-- START OF Stored records --
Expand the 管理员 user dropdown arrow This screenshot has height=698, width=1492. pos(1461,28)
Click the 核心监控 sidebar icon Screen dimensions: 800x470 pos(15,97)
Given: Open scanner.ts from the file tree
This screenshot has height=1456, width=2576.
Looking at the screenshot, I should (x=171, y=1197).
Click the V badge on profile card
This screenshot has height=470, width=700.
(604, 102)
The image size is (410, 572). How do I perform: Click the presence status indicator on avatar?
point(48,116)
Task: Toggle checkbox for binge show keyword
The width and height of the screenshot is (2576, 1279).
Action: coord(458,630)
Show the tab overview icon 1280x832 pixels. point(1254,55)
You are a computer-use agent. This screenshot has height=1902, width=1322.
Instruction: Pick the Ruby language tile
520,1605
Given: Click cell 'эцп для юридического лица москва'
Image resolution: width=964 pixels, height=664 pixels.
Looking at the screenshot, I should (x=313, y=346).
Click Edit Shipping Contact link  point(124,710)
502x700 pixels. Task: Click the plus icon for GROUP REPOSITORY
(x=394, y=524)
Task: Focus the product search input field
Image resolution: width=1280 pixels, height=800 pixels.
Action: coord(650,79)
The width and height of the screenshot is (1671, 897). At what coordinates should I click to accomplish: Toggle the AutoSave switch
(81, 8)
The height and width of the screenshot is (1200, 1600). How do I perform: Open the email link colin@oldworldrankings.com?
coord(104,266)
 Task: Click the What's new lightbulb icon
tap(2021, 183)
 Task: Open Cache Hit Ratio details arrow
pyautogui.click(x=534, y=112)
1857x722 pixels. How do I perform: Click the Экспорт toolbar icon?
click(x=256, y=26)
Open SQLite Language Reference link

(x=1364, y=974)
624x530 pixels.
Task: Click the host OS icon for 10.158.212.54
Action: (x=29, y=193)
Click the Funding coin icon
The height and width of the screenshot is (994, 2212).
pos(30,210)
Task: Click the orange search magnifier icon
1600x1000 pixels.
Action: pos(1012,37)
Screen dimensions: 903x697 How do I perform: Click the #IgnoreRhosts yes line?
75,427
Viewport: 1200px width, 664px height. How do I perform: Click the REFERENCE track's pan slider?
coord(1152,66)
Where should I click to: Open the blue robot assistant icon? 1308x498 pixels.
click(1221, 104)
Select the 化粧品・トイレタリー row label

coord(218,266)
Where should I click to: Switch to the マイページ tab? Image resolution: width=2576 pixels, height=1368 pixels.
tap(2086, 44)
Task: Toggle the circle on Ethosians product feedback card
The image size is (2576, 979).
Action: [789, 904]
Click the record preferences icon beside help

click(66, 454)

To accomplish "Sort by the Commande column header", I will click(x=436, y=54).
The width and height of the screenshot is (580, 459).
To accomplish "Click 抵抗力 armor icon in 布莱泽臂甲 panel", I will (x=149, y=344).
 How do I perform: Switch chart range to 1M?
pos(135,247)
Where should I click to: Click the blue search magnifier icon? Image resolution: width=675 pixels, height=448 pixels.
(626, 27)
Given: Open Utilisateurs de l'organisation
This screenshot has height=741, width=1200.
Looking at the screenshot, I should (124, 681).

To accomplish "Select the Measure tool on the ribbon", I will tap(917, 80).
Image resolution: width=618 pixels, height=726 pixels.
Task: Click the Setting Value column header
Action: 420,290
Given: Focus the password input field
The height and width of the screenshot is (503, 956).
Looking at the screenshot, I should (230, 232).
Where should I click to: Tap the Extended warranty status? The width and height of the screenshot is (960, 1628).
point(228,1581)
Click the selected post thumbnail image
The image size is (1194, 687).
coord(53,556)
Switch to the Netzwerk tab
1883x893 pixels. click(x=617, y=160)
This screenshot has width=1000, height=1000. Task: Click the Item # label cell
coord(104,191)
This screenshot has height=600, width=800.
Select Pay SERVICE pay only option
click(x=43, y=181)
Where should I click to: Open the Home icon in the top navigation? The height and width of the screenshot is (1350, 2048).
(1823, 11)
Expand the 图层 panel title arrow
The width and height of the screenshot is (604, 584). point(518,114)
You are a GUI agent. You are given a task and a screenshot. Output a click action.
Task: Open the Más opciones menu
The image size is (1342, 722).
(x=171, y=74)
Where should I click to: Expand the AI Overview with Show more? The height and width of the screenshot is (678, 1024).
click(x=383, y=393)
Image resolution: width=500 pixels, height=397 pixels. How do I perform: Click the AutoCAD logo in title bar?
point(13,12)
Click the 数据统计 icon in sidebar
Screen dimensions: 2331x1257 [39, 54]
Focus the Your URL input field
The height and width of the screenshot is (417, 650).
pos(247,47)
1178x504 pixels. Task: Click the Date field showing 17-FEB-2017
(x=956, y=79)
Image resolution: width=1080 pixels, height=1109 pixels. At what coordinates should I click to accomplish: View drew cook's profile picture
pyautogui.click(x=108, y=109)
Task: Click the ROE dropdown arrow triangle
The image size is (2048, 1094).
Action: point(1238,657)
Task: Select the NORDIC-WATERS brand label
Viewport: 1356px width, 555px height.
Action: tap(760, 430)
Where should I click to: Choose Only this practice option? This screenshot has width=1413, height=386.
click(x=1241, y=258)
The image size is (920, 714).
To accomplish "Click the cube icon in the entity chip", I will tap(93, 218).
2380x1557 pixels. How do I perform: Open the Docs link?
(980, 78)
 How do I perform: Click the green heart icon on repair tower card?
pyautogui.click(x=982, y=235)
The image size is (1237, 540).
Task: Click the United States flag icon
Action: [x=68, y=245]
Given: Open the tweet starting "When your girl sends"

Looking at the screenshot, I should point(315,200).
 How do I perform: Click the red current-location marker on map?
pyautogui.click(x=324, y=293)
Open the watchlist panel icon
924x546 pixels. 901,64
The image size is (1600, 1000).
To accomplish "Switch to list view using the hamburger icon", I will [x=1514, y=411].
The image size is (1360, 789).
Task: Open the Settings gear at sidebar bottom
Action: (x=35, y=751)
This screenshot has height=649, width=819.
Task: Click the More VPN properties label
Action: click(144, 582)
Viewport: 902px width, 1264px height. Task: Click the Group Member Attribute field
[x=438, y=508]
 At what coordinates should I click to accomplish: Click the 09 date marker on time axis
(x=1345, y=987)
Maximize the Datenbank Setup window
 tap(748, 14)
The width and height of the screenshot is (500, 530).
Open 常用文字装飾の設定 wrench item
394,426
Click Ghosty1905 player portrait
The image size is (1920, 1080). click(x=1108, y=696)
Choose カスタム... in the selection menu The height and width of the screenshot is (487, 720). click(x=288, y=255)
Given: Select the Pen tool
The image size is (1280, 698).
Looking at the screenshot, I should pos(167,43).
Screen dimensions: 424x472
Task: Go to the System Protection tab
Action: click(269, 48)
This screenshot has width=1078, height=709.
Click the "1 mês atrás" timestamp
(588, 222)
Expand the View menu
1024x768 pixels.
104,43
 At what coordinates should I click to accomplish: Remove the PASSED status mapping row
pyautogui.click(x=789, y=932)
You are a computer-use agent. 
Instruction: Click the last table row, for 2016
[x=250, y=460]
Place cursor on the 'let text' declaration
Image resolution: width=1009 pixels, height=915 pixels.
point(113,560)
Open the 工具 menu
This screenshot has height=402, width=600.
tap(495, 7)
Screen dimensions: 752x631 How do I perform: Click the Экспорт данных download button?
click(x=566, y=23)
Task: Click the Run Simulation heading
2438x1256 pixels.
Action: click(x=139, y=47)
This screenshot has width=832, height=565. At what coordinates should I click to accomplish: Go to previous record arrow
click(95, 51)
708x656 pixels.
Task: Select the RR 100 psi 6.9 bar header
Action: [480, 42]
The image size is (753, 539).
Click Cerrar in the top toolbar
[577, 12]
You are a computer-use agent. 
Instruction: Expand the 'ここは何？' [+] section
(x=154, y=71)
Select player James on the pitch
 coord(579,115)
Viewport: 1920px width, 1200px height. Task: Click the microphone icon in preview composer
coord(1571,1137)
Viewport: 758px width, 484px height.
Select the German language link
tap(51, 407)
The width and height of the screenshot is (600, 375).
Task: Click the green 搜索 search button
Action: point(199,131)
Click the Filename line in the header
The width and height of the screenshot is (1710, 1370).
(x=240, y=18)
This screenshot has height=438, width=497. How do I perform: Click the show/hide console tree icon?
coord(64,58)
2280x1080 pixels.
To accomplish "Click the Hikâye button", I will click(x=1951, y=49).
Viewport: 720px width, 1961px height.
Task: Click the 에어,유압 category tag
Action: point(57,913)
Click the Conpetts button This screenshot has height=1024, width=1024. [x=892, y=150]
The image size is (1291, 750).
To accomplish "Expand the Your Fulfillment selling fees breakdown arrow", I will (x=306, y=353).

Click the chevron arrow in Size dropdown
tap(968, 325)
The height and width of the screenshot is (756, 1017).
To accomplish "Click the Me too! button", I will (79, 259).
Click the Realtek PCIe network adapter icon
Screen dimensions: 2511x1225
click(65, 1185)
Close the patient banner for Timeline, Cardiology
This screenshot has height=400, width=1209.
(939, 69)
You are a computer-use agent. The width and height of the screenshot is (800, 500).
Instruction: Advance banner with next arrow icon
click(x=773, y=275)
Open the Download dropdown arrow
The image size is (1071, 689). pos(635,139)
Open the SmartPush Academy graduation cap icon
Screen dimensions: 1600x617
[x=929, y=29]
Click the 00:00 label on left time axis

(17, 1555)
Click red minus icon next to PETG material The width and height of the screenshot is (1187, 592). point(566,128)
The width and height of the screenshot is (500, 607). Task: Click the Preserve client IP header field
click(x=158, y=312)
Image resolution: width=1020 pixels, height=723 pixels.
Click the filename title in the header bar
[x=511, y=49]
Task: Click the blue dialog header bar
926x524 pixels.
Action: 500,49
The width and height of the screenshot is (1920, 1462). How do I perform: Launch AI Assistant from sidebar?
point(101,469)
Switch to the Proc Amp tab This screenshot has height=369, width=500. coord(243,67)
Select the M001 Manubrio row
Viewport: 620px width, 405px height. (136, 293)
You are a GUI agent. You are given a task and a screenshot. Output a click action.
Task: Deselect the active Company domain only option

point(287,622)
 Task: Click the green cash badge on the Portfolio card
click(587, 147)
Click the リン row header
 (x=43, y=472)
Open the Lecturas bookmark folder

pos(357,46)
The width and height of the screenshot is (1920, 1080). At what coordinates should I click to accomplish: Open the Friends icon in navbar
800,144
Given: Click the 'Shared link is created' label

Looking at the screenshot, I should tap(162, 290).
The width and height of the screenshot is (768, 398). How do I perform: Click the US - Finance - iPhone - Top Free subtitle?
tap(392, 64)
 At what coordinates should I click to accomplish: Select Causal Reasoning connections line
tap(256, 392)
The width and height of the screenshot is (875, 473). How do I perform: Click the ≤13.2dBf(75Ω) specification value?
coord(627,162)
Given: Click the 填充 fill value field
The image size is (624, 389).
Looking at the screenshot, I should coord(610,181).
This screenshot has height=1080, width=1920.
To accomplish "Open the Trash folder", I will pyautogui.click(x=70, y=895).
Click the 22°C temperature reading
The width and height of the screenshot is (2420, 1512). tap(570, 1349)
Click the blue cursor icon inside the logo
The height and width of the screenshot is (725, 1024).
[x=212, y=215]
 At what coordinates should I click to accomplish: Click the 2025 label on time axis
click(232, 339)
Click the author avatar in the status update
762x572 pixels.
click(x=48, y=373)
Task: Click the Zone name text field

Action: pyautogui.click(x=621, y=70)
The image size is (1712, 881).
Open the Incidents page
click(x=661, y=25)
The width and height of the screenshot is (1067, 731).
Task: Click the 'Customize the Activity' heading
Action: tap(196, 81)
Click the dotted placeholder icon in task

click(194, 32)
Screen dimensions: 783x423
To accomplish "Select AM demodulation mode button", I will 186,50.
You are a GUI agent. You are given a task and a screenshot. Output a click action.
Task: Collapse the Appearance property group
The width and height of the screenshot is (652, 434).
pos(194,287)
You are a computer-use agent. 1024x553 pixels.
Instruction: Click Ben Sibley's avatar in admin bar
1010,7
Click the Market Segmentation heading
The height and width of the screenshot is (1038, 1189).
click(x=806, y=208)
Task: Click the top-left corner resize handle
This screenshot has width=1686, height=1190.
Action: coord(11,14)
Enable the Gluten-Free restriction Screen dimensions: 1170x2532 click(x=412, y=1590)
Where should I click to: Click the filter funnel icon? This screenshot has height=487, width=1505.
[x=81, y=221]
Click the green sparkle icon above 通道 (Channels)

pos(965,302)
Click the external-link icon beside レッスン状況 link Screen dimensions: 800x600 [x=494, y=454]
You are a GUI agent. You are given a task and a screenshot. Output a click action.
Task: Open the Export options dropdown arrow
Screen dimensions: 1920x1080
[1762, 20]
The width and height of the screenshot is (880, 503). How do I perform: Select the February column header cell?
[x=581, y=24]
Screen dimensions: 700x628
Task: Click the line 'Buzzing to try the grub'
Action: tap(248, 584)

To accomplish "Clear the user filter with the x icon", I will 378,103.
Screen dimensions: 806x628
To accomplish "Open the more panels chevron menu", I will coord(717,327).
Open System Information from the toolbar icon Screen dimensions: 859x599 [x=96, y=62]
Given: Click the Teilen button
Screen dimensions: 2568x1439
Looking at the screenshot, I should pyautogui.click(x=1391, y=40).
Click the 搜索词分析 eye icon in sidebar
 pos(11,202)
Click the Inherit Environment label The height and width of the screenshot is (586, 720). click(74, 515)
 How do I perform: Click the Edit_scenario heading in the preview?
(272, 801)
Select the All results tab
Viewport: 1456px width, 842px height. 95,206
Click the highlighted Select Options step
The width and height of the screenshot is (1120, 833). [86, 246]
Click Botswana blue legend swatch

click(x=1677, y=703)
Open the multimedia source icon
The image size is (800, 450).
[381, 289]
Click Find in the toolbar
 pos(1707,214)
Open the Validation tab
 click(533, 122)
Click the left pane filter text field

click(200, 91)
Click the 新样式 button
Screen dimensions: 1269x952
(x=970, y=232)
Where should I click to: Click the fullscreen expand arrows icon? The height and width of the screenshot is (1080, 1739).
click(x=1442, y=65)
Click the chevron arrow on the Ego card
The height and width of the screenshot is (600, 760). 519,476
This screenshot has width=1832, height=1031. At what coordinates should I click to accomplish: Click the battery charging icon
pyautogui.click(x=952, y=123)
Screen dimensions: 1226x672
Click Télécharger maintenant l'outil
-- END OF Stored records --
> **Given problem**:
Which lines of the items contain the string "column", with case counting? Return every one of those lines.

> **Exercise result**:
To accomplish "Sort by the Commande column header", I will click(x=436, y=54).
Task: Click the Setting Value column header
The width and height of the screenshot is (880, 503). How do I perform: Select the February column header cell?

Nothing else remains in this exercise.